I) De eindafwerking c.q. de Polyfinish toplaag is niet strak afgewerkt, waardoor er ernstig sprake is van een "sinaasappel effect" met betrekking tot de gespoten oppervlakten. Met name op de plaatsen waar sprake is van onvoldoende laagdikte. Een en ander is te wijten aan de gekozen applicatiewijze conform de offerte van 19 september 2011.
Reparatie
Teneinde de hiervoren omschreven gebreken te "repareren" dienen de verschansing, dekken, gangboorden en kajuitopbouw terug geschuurd en opnieuw overgespoten te worden. De kosten hiermee verband houdend begroten wij globaal op € 6.500,- exclusief btw en exclusief boathandling. Dit op basis van de offerte van 19 september 2011.De kosten ten behoeve van boathandling (hellingkosten + stadagen) bedragen € 395,- exclusief BTW.
Totaal reparatie € 6.500,00
Boathandling - 395,00
------------
€ 7.435,00
Btw 21% - 1.561,35
------------
Totaal € 8.996,35"
3) Verschilt de offerte van Flevo voor wat betreft de kwaliteit van het geoffreerde schilderwerk van die van 19 september 2011 en zo ja, op welke wijze?
"Het verschil tussen de kwaliteit van de aanbieding van Flevo Jachtbouw d.d. 12 februari 2013 en de uitgebrachte offerte van 19 september 2011 is geheel afhankelijk van het te bereiken c.q. bereikte eindresultaat. Wel is er bij de aanbieding van Flevo Jachtbouw sprake van het terug schuren van de twee componenten basislaag, waardoor sowieso een gladdere/strakkere eindlaag wordt verkregen. Tevens wordt in de offerte gesproken van drie lagen twee componenten aflak, hetgeen sterk afwijkt van de offerte van 19 september 2011.
Opgemerkt dient hierbij echter te worden dat het opnieuw aanbrengen van een twee componenten basislaag, zoals aangeboden in de offerte van Flevo Jachtbouw d.d. 12 februari 2013, volstrekt overbodig is, daar de huidige door [A] aangebrachte Monopox basislaag volstaat c.q. nagenoeg geen gebreken vertoont. Het defect in de Monopox laag ter plaatse van de deurdorpel kan plaatselijk op relatief eenvoudige wijze bijgewerkt worden (spot-repair)."
⁂
> [Te verrichten werk]
(a) Schrijf het gedeelte van het tekstfragment over dat opent met de woorden "I) De eindafwerking" en sluit met "395,- exclusief BTW.".
(b) Stel voor elke bewering vast of deze met het tekstfragment overeenstemt, en antwoord met ja of nee, gevolgd door de doorslaggevende woorden uit het tekstfragment als citaat: (i) het sinaasappeleffect doet zich vooral voor op plaatsen met onvoldoende laagdikte; (ii) de kosten voor boathandling bedragen € 395,- inclusief btw; (iii) het opnieuw aanbrengen van een tweecomponentenbasislaag wordt noodzakelijk genoemd.
De vermeldingen die hierna volgen, zijn niet nodig.
⁂
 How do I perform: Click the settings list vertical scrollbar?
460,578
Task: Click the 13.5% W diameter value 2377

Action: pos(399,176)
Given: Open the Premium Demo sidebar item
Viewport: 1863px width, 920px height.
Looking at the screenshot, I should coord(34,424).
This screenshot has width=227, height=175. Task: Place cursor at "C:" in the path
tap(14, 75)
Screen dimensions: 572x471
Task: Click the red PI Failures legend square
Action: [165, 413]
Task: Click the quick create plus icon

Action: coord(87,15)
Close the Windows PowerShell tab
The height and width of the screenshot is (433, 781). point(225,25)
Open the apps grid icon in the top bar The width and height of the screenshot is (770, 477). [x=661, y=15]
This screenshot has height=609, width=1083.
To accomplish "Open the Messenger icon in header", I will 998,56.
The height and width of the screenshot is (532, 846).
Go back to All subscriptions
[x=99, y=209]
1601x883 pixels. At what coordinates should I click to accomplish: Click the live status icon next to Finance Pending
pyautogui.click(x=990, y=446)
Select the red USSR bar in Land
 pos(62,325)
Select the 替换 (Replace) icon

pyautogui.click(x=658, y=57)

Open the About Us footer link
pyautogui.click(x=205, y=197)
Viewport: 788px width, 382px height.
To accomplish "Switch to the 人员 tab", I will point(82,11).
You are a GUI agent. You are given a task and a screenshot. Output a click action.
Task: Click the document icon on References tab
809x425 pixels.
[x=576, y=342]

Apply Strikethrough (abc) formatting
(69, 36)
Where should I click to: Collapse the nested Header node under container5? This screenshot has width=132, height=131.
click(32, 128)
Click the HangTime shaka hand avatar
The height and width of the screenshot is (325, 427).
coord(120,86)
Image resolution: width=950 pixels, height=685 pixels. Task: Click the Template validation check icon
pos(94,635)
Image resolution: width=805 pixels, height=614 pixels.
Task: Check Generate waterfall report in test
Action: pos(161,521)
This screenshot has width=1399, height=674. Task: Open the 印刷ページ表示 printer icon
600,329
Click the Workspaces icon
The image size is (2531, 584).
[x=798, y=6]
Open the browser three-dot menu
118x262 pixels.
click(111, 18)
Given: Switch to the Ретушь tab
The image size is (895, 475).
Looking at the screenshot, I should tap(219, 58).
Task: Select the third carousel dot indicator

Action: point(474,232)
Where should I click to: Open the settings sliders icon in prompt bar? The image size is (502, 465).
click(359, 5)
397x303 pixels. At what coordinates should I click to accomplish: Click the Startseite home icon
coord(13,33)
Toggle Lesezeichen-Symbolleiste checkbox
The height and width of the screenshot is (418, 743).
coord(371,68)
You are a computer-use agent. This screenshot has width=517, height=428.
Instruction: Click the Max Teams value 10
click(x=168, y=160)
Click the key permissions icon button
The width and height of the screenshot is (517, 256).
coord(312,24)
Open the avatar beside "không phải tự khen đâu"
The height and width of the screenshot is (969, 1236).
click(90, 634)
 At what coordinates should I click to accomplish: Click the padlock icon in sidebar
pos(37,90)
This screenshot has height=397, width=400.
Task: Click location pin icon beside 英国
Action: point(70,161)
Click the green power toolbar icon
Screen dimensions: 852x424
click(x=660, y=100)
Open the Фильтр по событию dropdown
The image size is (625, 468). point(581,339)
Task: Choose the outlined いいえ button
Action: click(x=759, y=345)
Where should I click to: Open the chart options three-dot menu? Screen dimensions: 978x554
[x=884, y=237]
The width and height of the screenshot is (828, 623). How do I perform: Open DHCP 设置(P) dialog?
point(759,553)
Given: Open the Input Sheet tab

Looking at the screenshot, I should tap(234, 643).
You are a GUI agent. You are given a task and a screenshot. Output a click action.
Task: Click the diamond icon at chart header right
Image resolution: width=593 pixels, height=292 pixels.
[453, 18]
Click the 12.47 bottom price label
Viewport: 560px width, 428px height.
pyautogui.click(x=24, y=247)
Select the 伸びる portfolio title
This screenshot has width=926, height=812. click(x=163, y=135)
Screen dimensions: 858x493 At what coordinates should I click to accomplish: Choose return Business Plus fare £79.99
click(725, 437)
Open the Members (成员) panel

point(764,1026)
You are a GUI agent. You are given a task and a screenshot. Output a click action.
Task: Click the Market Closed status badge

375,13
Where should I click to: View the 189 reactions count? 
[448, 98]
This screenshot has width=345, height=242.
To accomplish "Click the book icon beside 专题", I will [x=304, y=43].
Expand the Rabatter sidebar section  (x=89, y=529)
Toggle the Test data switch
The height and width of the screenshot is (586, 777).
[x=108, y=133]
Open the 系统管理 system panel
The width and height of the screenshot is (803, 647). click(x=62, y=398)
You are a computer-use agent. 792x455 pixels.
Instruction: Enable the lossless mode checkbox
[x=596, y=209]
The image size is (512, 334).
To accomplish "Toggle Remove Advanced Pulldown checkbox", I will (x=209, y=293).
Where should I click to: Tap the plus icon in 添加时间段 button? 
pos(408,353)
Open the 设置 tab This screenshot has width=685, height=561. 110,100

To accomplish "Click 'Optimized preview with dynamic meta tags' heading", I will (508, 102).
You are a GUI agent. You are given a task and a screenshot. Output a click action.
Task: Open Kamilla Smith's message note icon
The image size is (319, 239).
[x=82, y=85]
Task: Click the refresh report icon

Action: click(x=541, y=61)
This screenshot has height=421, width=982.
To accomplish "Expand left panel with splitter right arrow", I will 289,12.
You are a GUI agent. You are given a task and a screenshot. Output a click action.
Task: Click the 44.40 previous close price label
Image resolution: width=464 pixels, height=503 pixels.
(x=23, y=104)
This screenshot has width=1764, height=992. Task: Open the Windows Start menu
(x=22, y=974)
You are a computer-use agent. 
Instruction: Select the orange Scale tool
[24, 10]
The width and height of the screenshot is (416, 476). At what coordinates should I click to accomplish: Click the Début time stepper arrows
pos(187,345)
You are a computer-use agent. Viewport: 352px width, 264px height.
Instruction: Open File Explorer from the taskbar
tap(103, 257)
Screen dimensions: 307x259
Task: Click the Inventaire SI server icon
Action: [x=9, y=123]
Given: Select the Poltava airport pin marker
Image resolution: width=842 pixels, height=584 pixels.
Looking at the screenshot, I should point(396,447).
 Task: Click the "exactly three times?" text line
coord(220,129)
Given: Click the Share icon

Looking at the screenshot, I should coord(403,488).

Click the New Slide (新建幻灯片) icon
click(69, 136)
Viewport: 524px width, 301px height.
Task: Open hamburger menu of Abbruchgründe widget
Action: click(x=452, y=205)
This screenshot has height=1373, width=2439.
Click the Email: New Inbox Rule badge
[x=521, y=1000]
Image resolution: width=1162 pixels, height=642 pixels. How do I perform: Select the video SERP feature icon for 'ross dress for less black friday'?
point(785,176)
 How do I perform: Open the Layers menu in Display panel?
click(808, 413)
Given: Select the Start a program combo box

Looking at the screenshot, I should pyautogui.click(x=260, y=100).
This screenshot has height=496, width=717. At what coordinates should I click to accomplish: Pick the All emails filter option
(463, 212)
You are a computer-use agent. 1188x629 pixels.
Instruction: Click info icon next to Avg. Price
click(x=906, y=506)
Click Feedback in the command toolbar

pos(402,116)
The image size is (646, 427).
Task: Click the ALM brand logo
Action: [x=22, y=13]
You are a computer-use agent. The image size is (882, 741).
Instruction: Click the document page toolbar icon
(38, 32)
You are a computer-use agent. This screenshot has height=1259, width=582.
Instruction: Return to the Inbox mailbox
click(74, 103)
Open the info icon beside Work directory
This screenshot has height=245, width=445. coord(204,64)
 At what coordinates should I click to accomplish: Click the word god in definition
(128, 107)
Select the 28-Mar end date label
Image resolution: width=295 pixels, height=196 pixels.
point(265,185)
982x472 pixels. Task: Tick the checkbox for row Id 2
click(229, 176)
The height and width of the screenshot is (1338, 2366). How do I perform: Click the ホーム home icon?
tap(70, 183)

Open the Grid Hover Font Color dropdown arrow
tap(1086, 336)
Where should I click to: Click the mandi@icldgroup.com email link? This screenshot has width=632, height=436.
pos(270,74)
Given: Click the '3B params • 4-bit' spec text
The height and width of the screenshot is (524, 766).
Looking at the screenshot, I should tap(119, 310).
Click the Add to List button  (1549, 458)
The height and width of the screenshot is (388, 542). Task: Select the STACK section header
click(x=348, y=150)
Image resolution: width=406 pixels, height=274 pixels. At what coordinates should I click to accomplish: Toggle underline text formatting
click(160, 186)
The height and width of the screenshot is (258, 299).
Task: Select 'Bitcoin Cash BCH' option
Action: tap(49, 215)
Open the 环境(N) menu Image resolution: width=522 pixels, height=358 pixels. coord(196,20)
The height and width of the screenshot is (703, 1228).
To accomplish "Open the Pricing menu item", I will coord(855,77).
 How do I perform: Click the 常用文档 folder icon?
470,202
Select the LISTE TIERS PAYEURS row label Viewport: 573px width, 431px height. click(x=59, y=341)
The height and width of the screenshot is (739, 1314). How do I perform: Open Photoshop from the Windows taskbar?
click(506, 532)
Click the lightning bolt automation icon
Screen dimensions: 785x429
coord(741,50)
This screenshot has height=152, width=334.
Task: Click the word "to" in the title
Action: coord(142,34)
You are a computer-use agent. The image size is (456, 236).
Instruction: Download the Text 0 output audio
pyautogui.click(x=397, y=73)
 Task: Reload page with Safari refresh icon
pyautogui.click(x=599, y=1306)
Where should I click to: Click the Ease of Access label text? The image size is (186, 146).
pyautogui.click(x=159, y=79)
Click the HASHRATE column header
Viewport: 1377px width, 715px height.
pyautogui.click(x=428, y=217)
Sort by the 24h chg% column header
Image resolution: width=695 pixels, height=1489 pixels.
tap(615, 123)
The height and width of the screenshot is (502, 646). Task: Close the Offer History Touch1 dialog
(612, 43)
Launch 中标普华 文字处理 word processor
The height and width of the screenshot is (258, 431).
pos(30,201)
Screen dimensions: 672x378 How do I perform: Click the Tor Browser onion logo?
⁂
> [Uitwerkingen]
(a)
I) De eindafwerking c.q. de Polyfinish toplaag is niet strak afgewerkt, waardoor er ernstig sprake is van een "sinaasappel effect" met betrekking tot de gespoten oppervlakten. Met name op de plaatsen waar sprake is van onvoldoende laagdikte. Een en ander is te wijten aan de gekozen applicatiewijze conform de offerte van 19 september 2011.
Reparatie
Teneinde de hiervoren omschreven gebreken te "repareren" dienen de verschansing, dekken, gangboorden en kajuitopbouw terug geschuurd en opnieuw overgespoten te worden. De kosten hiermee verband houdend begroten wij globaal op € 6.500,- exclusief btw en exclusief boathandling. Dit op basis van de offerte van 19 september 2011.De kosten ten behoeve van boathandling (hellingkosten + stadagen) bedragen € 395,- exclusief BTW.

(b)
(i) Ja: "Met name op de plaatsen waar sprake is van onvoldoende laagdikte."
(ii) Nee: "De kosten ten behoeve van boathandling (hellingkosten + stadagen) bedragen € 395,- exclusief BTW."
(iii) Nee: "het opnieuw aanbrengen van een twee componenten basislaag, zoals aangeboden in de offerte van Flevo Jachtbouw d.d. 12 februari 2013, volstrekt overbodig is"